## RECORDS TO USE:
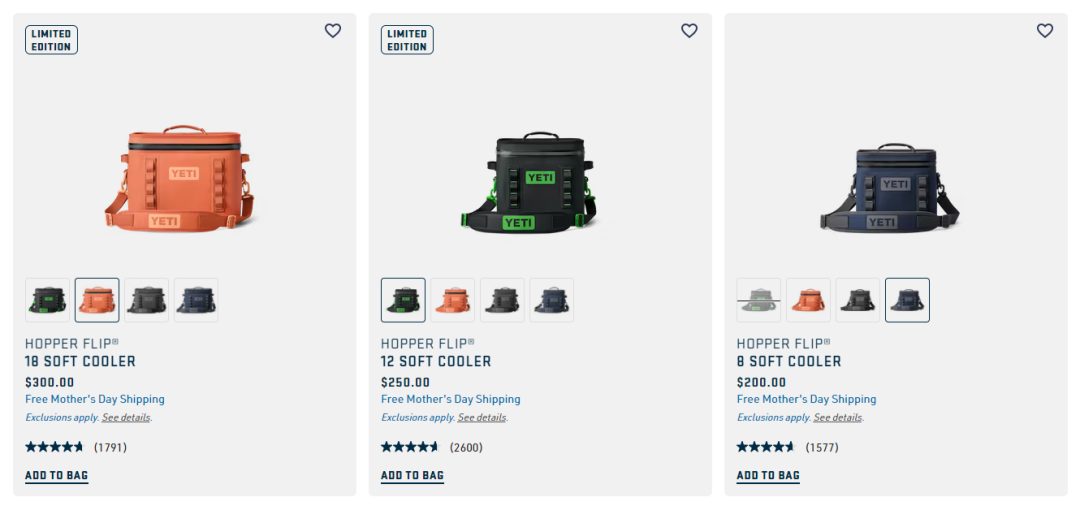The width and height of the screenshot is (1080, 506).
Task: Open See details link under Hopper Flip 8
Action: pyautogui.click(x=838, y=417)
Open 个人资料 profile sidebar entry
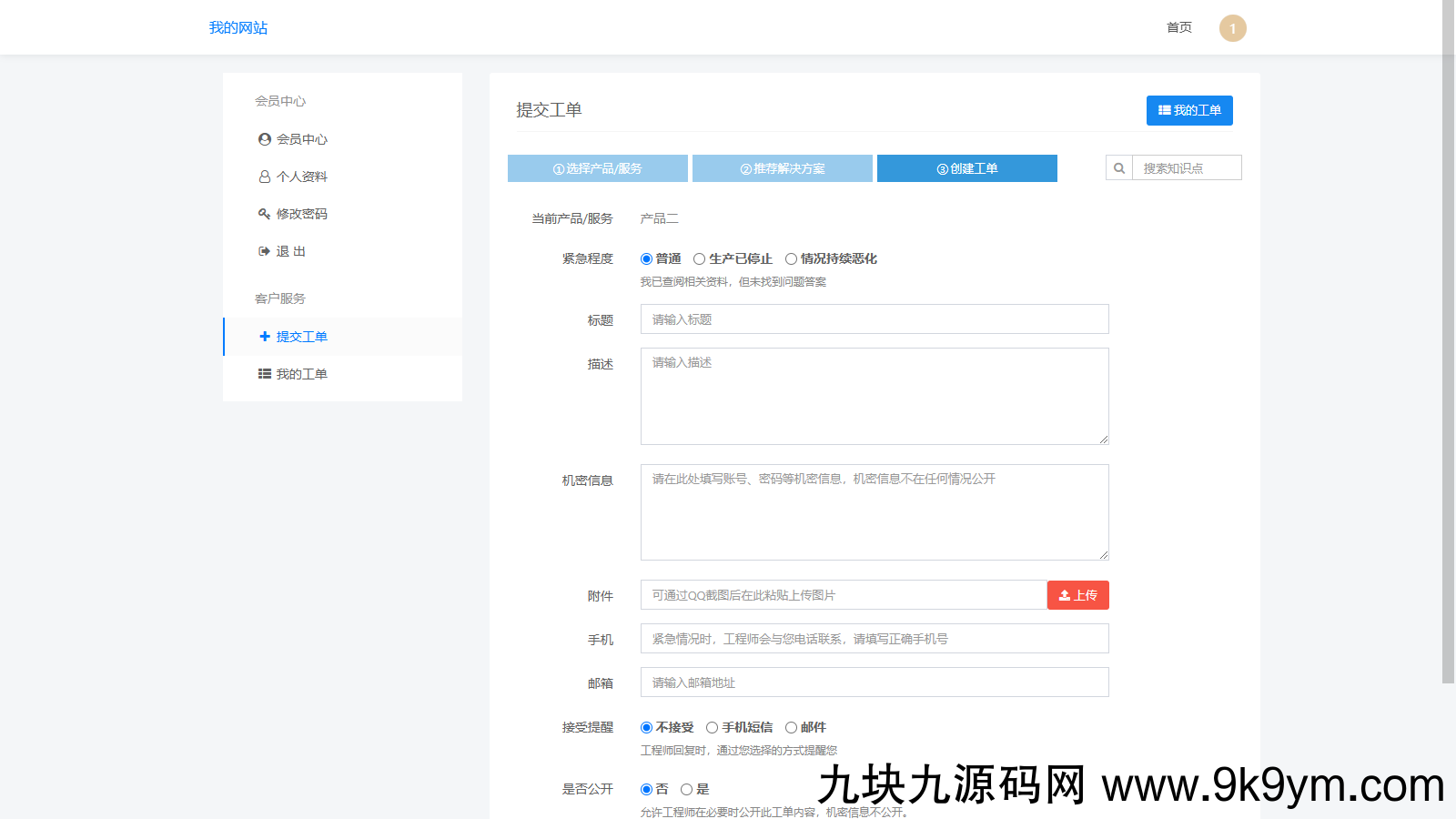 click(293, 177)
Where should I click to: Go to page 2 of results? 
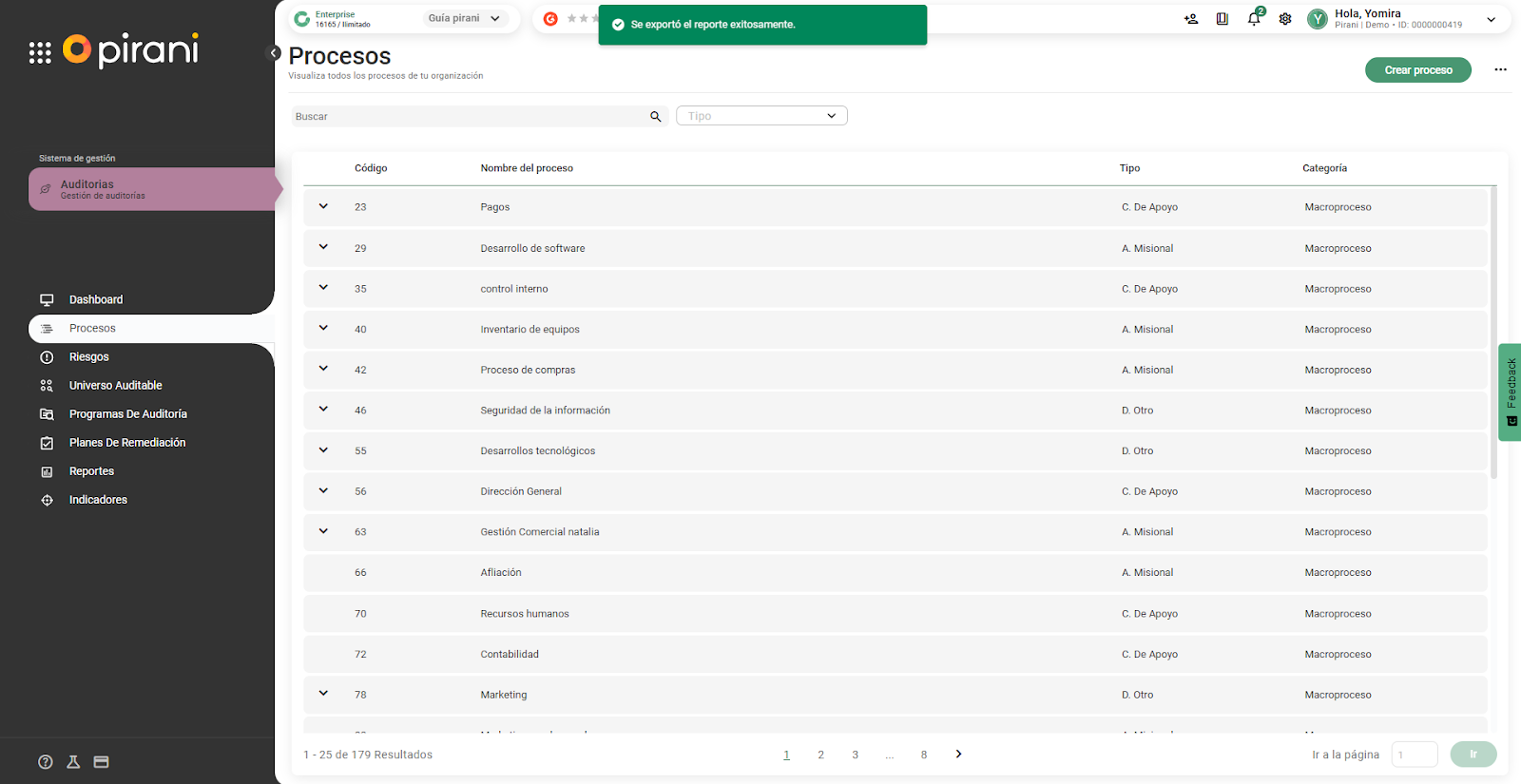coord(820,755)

## WORK REQUIRED:
In the records above, find the line with "Open 个人资料 profile sidebar entry" and copy from it through the last line exactly, without the pictures.

## EXERCISE SOLUTION:
Open 个人资料 profile sidebar entry
 click(293, 177)
Where should I click to: Go to page 2 of results? 
coord(820,755)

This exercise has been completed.